[Items from a dataset]
■ ■ ■ ■

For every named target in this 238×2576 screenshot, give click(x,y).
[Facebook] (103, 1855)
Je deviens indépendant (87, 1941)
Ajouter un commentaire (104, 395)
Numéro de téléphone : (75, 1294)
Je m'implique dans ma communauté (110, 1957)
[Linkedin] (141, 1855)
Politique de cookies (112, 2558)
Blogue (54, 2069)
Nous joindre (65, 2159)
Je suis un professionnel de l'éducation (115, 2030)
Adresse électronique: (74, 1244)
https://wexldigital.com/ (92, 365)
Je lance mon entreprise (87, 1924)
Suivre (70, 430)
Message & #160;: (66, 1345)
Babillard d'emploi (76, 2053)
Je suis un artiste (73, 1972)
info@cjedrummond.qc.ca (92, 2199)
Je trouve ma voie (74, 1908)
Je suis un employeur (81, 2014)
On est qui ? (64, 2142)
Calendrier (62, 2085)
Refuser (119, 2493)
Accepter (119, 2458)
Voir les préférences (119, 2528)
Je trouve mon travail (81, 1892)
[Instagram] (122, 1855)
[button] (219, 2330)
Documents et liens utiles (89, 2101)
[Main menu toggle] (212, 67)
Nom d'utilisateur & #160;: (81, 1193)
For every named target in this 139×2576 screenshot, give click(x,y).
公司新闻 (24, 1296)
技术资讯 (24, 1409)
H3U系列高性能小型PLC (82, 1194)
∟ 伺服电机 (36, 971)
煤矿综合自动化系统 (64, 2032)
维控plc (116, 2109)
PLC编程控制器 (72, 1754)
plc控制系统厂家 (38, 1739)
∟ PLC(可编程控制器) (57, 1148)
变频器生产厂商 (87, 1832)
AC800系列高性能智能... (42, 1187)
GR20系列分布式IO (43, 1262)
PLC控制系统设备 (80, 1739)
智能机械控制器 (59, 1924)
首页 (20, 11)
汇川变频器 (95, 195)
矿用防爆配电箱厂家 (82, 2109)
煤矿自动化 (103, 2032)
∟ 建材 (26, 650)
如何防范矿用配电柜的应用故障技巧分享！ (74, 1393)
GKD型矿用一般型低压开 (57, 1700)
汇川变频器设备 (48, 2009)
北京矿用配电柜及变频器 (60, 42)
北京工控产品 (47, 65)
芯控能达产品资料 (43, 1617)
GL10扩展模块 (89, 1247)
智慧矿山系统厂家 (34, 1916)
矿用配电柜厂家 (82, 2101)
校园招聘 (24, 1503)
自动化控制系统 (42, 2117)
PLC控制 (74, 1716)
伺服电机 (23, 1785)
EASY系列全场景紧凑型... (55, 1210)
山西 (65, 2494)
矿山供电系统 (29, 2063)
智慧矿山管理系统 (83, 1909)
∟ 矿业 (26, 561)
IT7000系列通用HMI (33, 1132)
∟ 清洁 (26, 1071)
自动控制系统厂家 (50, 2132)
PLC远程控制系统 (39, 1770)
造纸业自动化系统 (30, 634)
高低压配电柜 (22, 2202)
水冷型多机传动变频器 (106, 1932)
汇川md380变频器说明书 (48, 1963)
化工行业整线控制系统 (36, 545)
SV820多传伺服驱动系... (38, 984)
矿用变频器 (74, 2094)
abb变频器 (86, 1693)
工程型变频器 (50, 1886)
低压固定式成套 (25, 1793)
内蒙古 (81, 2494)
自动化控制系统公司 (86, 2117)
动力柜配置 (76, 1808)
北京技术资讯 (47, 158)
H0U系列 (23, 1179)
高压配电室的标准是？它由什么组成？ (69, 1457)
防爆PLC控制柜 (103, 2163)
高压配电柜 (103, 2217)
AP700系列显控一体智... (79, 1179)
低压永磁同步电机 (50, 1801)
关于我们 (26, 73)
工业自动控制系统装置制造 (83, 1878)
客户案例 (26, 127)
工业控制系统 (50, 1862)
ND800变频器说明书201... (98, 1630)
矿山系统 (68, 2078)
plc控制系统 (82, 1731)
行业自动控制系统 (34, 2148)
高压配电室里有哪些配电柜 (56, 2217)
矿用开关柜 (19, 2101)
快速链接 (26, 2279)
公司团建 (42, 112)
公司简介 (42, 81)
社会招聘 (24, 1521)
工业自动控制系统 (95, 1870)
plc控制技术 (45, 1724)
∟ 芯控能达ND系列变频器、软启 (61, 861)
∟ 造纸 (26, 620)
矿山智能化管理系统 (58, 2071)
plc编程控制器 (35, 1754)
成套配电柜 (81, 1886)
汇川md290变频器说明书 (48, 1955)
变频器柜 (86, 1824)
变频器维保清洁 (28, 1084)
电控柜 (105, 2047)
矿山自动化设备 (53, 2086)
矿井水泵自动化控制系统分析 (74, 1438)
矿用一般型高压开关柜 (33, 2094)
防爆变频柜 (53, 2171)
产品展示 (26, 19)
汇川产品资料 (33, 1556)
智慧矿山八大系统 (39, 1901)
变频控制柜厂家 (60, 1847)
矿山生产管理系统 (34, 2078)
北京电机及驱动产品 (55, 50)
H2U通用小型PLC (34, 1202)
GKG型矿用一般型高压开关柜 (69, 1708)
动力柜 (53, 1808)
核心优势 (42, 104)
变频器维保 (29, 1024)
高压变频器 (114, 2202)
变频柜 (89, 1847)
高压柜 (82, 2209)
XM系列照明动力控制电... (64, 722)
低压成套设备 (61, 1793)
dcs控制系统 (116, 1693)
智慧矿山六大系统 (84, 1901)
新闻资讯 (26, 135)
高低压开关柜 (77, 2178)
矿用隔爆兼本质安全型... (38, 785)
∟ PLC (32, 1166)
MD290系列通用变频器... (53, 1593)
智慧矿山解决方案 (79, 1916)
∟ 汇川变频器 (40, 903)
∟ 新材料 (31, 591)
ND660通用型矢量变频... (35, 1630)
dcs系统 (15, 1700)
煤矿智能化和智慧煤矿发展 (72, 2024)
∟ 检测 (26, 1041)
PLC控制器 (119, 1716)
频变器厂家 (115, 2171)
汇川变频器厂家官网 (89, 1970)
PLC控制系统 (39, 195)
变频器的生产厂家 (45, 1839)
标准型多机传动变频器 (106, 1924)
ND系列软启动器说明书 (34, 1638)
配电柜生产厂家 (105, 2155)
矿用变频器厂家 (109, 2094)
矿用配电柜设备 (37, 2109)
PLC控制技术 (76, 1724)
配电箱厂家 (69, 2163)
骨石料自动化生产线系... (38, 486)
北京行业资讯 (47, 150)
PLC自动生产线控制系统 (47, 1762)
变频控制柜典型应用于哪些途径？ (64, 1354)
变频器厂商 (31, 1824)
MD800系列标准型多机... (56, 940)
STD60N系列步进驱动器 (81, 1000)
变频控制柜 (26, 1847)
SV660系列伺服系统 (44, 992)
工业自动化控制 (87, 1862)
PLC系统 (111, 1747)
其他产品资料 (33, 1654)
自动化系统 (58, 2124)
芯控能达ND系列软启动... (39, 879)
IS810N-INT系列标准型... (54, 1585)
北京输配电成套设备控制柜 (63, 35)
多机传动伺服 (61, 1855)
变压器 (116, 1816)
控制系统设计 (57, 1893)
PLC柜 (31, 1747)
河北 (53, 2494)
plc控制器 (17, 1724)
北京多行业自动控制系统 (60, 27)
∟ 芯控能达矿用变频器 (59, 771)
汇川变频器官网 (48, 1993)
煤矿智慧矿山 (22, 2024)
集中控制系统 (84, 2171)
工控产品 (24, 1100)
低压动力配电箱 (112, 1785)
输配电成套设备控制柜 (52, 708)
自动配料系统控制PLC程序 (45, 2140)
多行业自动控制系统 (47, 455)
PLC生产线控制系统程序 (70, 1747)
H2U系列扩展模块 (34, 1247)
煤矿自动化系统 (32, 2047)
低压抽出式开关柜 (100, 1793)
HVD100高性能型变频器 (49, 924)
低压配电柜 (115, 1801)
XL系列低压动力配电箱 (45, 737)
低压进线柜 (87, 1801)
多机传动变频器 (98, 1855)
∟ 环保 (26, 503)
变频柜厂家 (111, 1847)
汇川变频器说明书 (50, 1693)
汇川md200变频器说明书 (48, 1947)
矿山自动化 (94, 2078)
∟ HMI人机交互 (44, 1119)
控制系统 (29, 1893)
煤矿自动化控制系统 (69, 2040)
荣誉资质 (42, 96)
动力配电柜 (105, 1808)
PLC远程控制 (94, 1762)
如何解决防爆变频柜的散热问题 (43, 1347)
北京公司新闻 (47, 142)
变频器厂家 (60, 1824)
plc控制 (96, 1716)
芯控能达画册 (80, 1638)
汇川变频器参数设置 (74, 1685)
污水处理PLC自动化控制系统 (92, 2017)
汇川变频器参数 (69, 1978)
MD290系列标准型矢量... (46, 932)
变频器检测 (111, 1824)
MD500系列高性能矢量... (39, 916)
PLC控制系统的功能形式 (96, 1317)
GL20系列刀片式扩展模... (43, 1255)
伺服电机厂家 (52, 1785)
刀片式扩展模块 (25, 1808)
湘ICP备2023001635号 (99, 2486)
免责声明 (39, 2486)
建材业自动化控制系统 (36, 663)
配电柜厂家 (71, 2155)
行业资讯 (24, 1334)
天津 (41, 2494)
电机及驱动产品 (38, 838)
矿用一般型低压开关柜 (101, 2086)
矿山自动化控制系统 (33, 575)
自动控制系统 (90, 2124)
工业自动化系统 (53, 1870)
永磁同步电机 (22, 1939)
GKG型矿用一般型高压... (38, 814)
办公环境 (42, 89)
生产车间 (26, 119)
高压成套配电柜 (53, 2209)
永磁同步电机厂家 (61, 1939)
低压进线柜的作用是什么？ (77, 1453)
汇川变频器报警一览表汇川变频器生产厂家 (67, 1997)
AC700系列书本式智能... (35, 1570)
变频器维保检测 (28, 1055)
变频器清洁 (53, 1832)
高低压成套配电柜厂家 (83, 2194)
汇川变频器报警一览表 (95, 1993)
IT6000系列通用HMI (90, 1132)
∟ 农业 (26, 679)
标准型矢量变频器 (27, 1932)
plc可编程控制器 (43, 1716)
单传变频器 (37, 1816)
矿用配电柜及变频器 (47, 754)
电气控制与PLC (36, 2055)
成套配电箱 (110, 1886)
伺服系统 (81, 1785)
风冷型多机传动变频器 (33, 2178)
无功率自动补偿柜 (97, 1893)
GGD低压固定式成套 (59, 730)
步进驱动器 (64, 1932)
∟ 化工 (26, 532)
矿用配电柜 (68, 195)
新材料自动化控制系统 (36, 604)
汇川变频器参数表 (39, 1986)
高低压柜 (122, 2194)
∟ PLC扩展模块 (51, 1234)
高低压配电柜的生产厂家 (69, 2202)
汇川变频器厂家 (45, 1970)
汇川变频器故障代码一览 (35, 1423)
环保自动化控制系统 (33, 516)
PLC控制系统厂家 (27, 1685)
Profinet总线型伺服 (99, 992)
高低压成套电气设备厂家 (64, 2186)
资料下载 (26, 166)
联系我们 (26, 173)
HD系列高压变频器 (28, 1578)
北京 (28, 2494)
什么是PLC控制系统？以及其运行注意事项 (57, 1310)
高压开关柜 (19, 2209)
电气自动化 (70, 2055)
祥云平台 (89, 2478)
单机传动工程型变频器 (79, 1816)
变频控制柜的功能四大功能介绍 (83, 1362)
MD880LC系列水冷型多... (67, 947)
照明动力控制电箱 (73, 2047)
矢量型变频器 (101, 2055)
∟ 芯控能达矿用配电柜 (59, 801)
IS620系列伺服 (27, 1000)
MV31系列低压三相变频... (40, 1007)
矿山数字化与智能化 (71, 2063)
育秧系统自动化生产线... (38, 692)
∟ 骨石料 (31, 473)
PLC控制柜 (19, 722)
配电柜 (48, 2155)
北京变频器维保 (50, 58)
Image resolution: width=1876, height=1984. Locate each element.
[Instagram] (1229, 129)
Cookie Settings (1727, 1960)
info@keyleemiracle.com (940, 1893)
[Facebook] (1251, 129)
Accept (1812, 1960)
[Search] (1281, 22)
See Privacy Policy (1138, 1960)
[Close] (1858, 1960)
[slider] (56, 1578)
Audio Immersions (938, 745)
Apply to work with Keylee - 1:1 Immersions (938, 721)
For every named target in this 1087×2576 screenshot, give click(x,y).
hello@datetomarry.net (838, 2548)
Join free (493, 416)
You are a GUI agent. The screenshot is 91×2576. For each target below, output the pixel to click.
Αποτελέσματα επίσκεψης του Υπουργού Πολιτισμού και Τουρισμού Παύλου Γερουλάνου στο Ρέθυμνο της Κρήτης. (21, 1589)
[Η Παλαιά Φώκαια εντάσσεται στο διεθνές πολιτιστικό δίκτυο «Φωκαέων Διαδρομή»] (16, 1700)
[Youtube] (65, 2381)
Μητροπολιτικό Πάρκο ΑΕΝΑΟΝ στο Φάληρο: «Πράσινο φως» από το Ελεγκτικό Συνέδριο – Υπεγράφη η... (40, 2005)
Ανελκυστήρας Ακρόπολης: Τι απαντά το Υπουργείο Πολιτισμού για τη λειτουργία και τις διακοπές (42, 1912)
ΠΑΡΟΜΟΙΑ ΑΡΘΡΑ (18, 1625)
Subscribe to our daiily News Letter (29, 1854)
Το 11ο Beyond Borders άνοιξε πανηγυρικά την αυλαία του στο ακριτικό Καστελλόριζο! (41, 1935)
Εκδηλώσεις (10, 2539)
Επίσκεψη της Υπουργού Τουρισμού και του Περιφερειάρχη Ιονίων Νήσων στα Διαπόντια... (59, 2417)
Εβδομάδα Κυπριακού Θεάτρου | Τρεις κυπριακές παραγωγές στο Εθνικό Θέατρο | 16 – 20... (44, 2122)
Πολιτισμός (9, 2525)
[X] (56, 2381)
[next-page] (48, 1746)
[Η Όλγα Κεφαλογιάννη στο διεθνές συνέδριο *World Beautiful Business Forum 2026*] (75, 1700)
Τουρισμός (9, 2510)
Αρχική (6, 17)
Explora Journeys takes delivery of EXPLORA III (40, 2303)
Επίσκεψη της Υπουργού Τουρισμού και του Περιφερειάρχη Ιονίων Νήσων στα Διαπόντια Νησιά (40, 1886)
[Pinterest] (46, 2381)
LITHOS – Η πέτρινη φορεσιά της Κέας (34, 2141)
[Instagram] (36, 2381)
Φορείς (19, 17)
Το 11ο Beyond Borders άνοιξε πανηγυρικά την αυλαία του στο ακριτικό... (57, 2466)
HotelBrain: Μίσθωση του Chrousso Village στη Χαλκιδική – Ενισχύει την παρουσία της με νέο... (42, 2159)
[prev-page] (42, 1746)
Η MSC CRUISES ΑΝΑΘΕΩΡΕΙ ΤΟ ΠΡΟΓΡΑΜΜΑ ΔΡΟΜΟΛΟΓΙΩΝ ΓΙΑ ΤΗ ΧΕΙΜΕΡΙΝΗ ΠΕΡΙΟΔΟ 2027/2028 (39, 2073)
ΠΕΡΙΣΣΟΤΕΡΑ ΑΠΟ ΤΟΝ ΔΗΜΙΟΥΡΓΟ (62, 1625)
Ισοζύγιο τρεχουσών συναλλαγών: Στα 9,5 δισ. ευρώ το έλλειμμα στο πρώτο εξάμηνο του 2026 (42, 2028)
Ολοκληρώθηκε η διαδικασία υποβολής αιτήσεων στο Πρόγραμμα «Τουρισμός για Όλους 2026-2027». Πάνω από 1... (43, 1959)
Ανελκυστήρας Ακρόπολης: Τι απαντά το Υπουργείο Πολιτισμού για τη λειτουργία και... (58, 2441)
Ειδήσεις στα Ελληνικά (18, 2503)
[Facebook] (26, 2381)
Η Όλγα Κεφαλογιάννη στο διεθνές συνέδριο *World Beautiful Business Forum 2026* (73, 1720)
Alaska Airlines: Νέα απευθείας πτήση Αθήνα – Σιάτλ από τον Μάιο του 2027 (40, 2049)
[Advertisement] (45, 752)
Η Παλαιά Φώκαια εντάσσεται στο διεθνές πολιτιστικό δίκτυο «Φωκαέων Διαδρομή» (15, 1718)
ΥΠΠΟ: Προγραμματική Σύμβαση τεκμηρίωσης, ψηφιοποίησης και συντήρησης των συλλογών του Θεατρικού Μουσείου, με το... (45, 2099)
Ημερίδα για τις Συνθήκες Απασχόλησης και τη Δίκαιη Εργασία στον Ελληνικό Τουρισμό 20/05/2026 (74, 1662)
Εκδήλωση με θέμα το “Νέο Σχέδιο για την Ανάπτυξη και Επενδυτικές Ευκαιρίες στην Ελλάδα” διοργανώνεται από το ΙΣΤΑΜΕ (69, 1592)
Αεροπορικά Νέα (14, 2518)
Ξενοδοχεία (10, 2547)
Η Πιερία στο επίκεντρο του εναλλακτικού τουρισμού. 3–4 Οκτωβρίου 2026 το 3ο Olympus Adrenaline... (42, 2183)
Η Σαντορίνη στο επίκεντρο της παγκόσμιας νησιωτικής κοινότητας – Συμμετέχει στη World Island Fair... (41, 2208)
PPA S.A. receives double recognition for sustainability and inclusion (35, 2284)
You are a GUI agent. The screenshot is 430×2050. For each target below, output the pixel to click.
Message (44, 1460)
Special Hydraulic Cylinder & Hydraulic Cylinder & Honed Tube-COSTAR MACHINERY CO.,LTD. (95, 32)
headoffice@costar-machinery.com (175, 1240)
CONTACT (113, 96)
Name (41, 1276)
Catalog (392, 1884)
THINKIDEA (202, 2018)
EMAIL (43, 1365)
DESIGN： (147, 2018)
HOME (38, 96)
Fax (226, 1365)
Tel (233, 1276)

■ ■ ■ ■

● **DIRECTIONS FOR THIS TASK**:
Please copy the lines in the records above between the one holding "环保 (26, 503)" and the one holding "电机及驱动产品 (38, 838)", inclusive, exactly and with no other line.

● **RESPONSE TO THIS TASK**:
∟ 环保 (26, 503)
变频柜厂家 (111, 1847)
汇川变频器说明书 (50, 1693)
汇川md200变频器说明书 (48, 1947)
矿山自动化 (94, 2078)
∟ HMI人机交互 (44, 1119)
控制系统 (29, 1893)
煤矿自动化控制系统 (69, 2040)
荣誉资质 (42, 96)
动力配电柜 (105, 1808)
PLC远程控制 (94, 1762)
如何解决防爆变频柜的散热问题 (43, 1347)
北京公司新闻 (47, 142)
变频器厂家 (60, 1824)
plc控制 (96, 1716)
芯控能达画册 (80, 1638)
汇川变频器参数设置 (74, 1685)
污水处理PLC自动化控制系统 (92, 2017)
汇川变频器参数 (69, 1978)
MD290系列标准型矢量... (46, 932)
变频器检测 (111, 1824)
MD500系列高性能矢量... (39, 916)
PLC控制系统的功能形式 (96, 1317)
GL20系列刀片式扩展模... (43, 1255)
伺服电机厂家 (52, 1785)
刀片式扩展模块 (25, 1808)
湘ICP备2023001635号 (99, 2486)
免责声明 (39, 2486)
建材业自动化控制系统 (36, 663)
配电柜厂家 (71, 2155)
行业资讯 (24, 1334)
天津 (41, 2494)
电机及驱动产品 (38, 838)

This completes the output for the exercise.